A similar process may still be unfolding. Whenever two galaxies come close enough, their mutual gravity rips long streamers of gas and dust from each other. Some of these so-called tidal tails may become galaxies in their own right, undertaking the same evolution that their ancestors did billions of years ago.
A new study adds to the evidence that some tails containing young stars are indeed small galaxies in the making. Studying two tails torn from different pairs of mature galaxies a few hundred million light-years from Earth, Jonathan Braine of the Bordeaux Observatory in France and his colleagues argue that both tails cook up their own molecular hydrogen—the raw material for making stars—rather than steal the stuff from their parents. The researchers describe their observations in the Feb. 24 Nature.
If the results hold, they “would offer astronomers the exciting prospect of studying up close a potentially important galaxy-formation process,” says Gary Welch of Saint Mary’s University in Halifax, Nova Scotia.

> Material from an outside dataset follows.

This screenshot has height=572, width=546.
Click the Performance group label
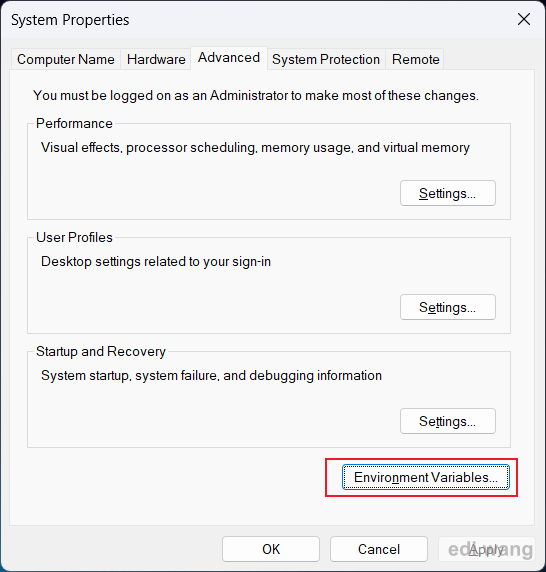(x=74, y=123)
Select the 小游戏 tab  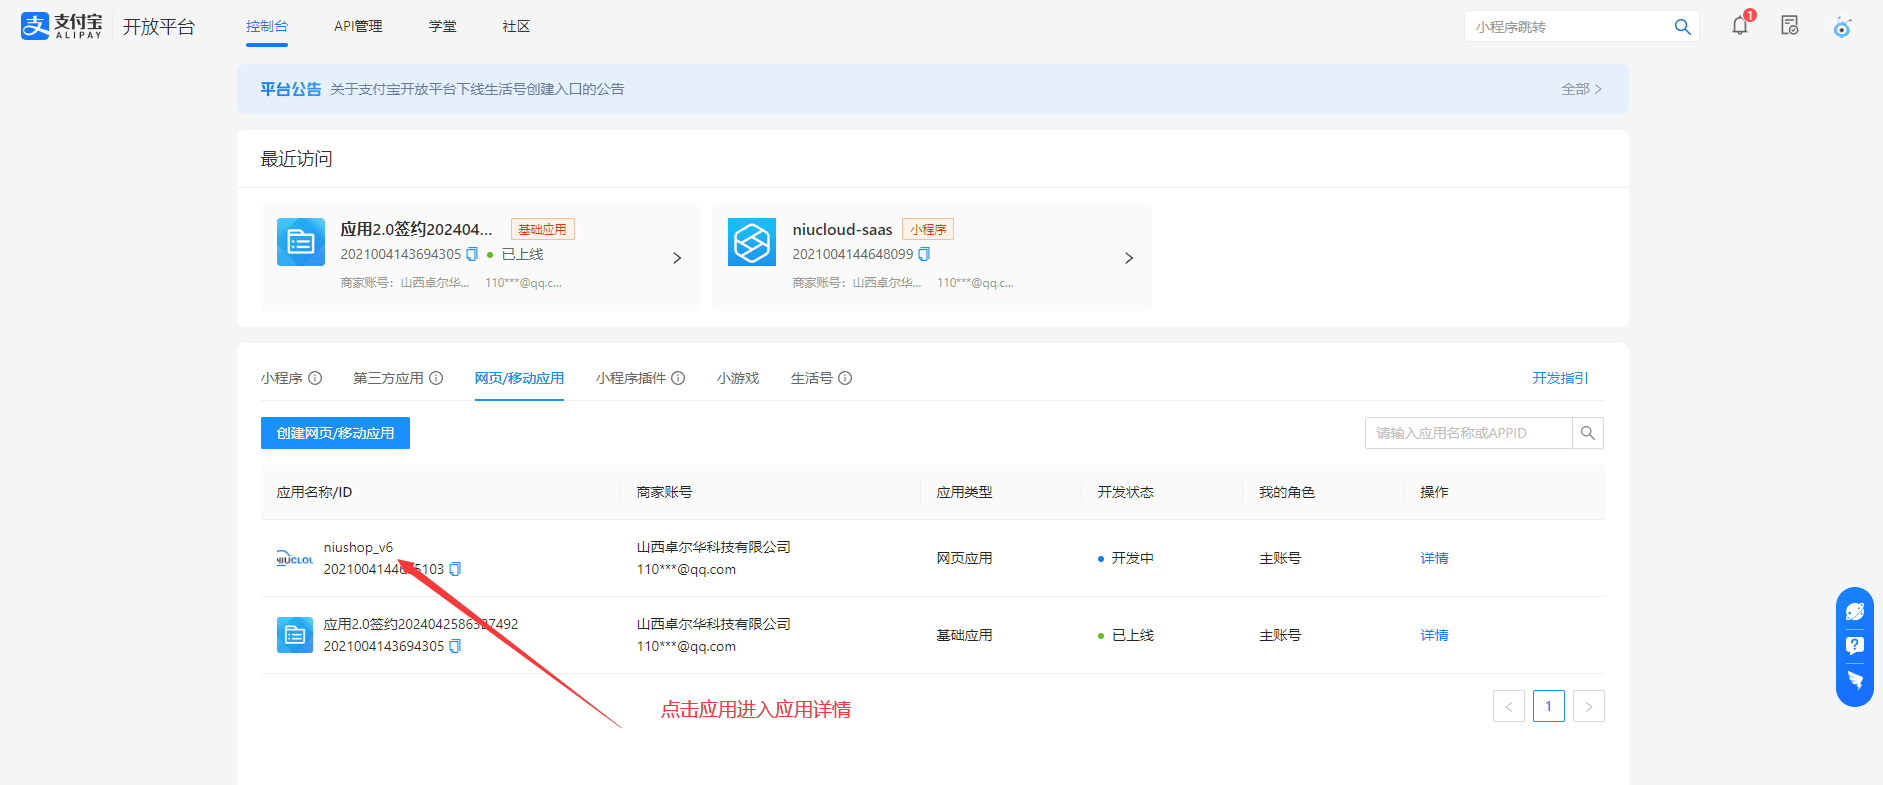point(738,378)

Braine and his colleagues examined the tails with the Institut de Radioastronomie Millimétrique’s 30-meter radio telescope atop Pico Veleta in Spain. Because molecular hydrogen emits little radiation, they traced the molecule by hunting for emissions from a companion molecule, carbon monoxide. In both tails, the team found the highest concentrations of molecular hydrogen where densities of atomic hydrogen were highest.
This suggests that most of the molecular hydrogen was not simply torn off the parent galaxies, as the atomic hydrogen was, because the molecular and atomic forms typically have very different distributions in such galaxies. Molecular hydrogen tends to cluster at the center of a mature spiral galaxy, whereas atomic hydrogen spreads out.
The observations suggest that the tails are making fresh molecular hydrogen from atomic hydrogen, Braine and his colleagues argue. “Star formation in the tidal dwarf galaxies therefore appears to mimic the process in normal spiral galaxies like our own,” the researchers say.
Although other astronomers have detected carbon monoxide in tidal tails, those tails didn’t appear to be making stars. “Until this paper came out, there wasn’t any clear detection of molecular gas in something that looked like it might be forming a galaxy,” says Welch.
Rosemary F.G. Wyse of Johns Hopkins University in Baltimore says that dwarf galaxies formed from tidal tails would have a proportion of dark matter—the unseen material that makes up 90 percent of the mass of the universe—similar to that in large, spiral galaxies like the Milky Way. That would distinguish them from the many dwarf galaxies known to have a much greater dark matter content.